WHAT THE TASK REQUIRES: Go through the data below and return each line where the string "dropdown" occurs.

Source records:
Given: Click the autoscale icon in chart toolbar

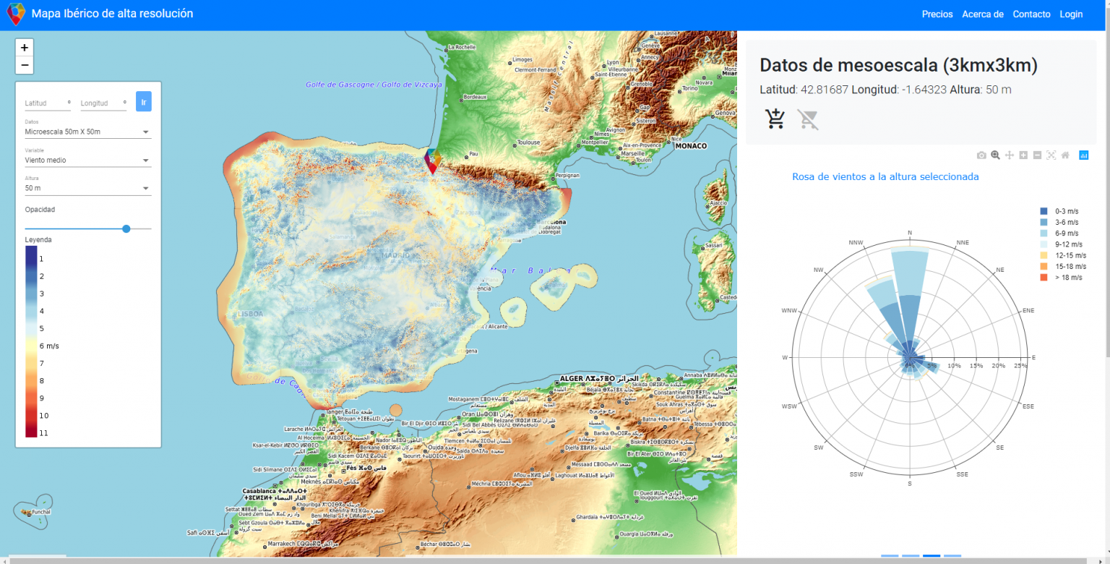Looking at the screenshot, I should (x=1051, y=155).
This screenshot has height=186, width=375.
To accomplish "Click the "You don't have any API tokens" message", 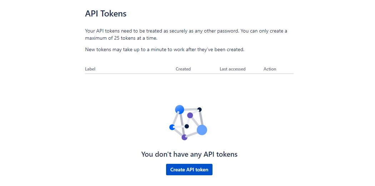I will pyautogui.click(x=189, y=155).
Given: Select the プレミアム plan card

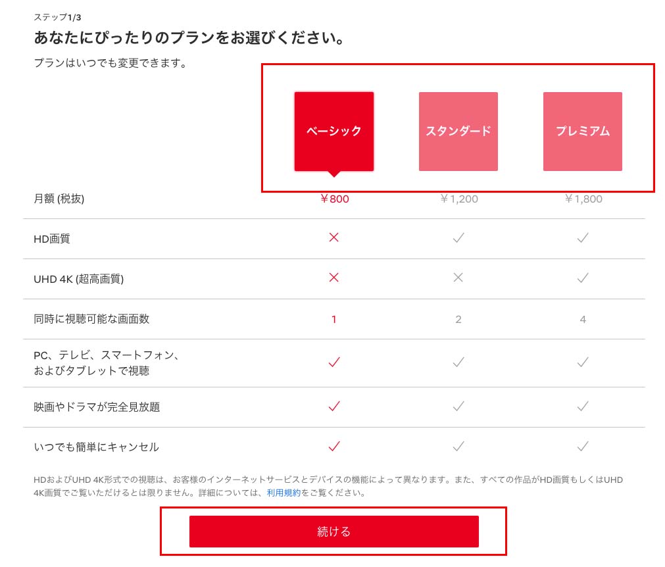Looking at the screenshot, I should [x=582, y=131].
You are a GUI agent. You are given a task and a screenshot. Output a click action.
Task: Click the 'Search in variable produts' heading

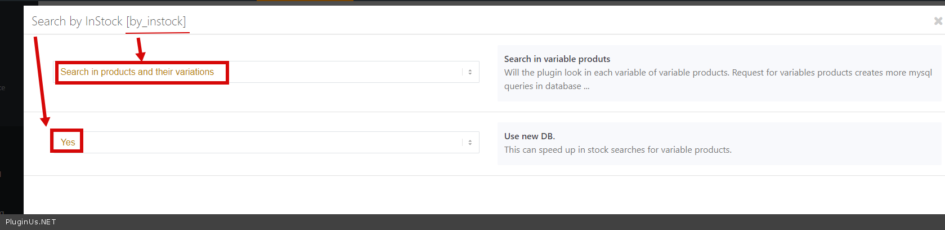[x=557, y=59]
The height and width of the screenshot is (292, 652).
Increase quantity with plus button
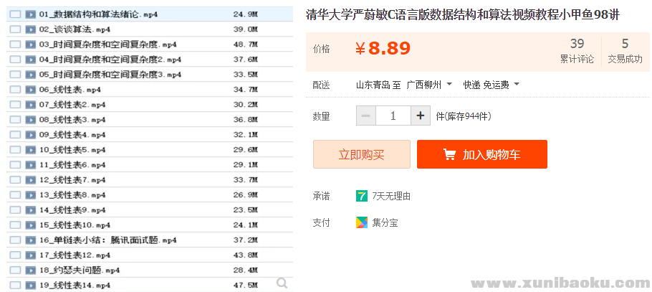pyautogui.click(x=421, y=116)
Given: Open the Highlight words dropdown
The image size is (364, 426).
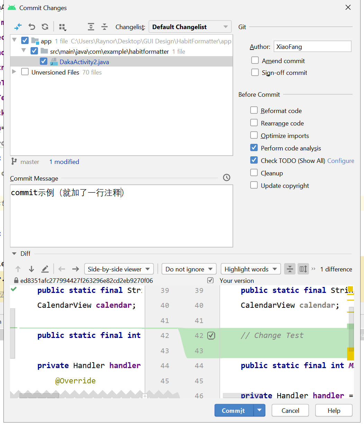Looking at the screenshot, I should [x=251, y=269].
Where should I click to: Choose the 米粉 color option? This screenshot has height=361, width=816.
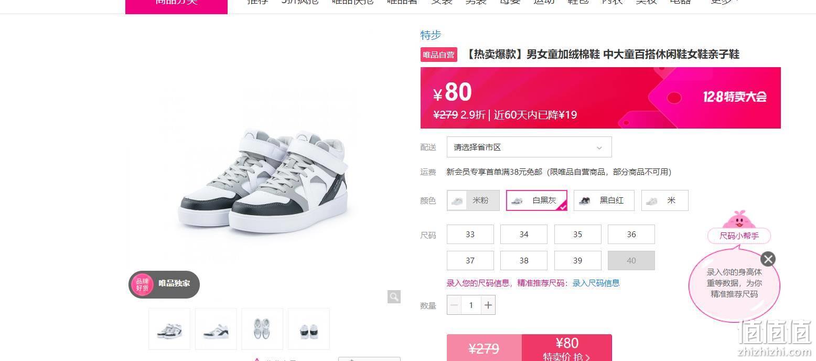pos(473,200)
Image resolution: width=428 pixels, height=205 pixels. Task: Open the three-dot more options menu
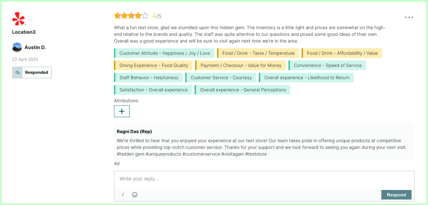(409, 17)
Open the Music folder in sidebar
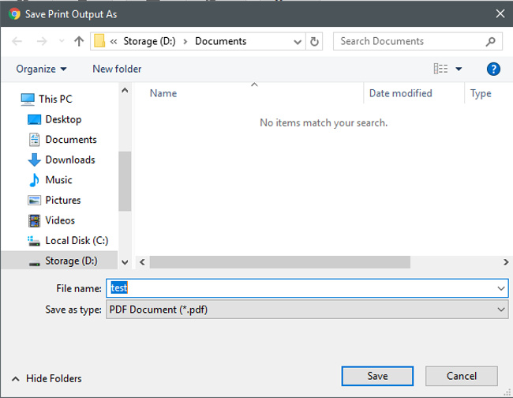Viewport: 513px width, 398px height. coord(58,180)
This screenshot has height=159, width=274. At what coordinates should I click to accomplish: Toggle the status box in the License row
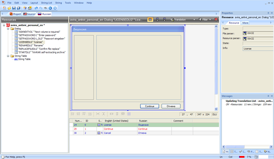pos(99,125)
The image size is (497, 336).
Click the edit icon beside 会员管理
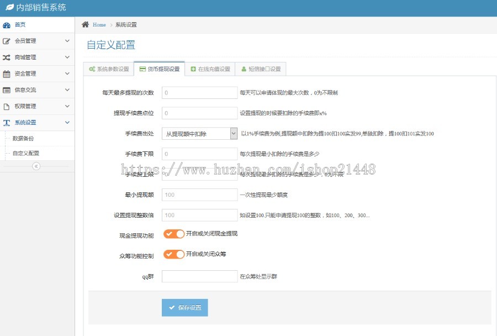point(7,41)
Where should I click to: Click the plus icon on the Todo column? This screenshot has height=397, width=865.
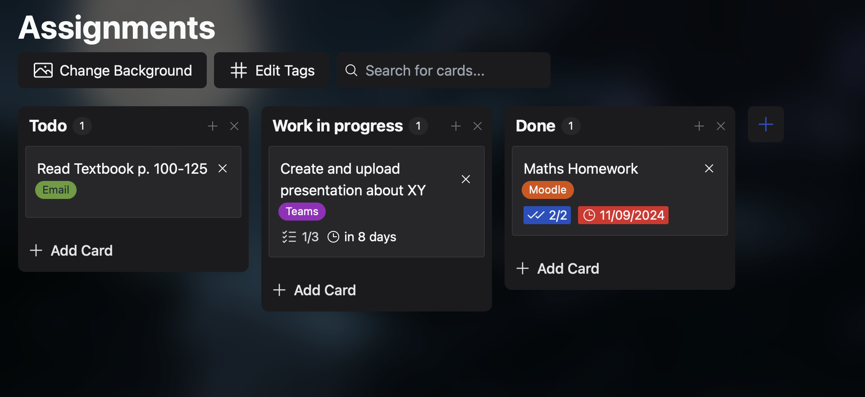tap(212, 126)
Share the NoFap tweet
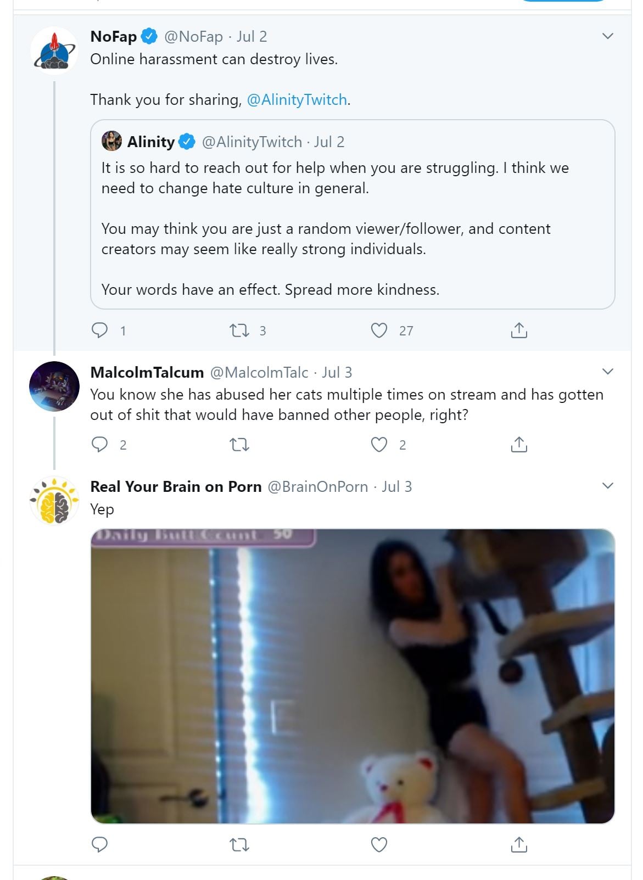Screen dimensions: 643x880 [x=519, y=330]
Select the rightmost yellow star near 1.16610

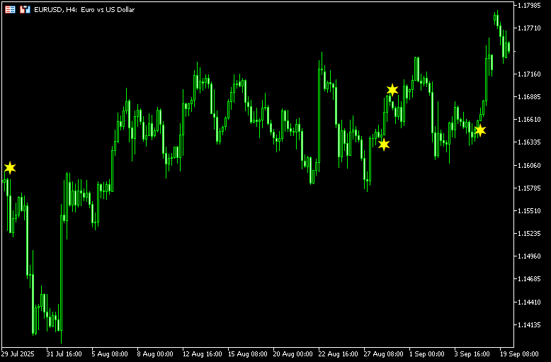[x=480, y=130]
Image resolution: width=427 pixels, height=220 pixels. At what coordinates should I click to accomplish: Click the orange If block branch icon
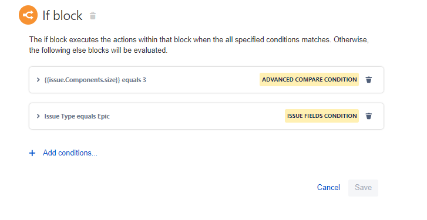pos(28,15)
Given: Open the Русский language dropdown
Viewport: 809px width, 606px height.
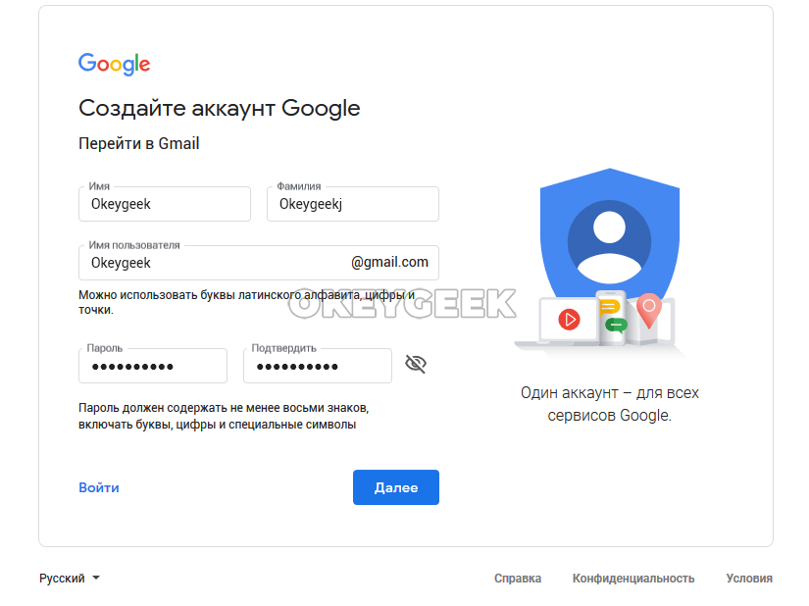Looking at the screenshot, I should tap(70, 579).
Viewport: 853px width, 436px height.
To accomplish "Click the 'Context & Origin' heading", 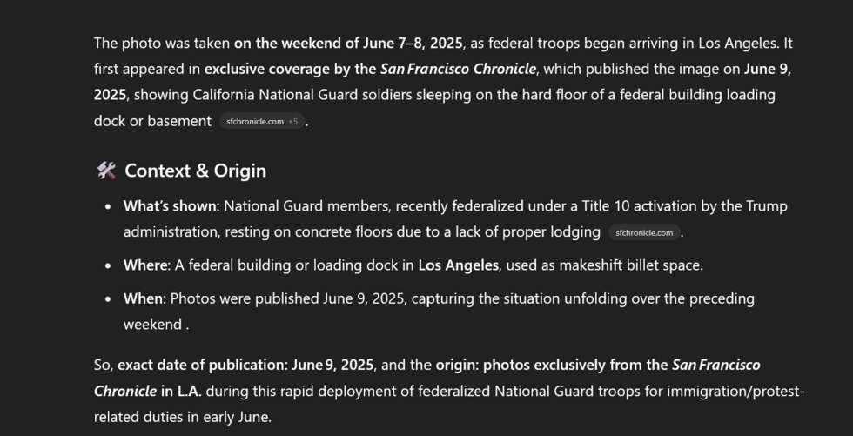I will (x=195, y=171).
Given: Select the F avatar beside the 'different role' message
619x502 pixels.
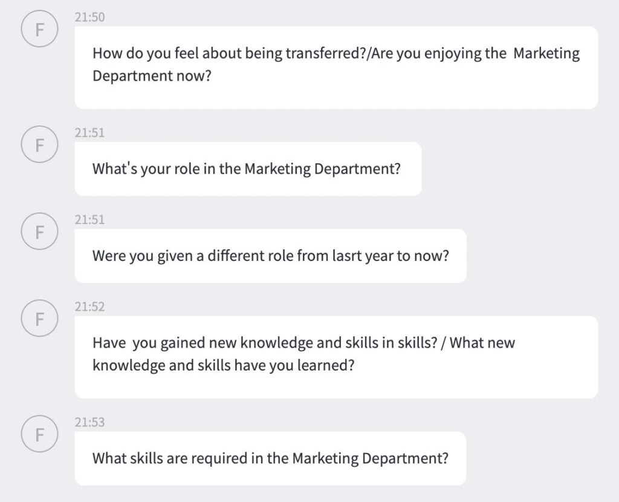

EXERCISE SOLUTION:
Given: Open the Highlight words dropdown
Given: Open the Русский language dropdown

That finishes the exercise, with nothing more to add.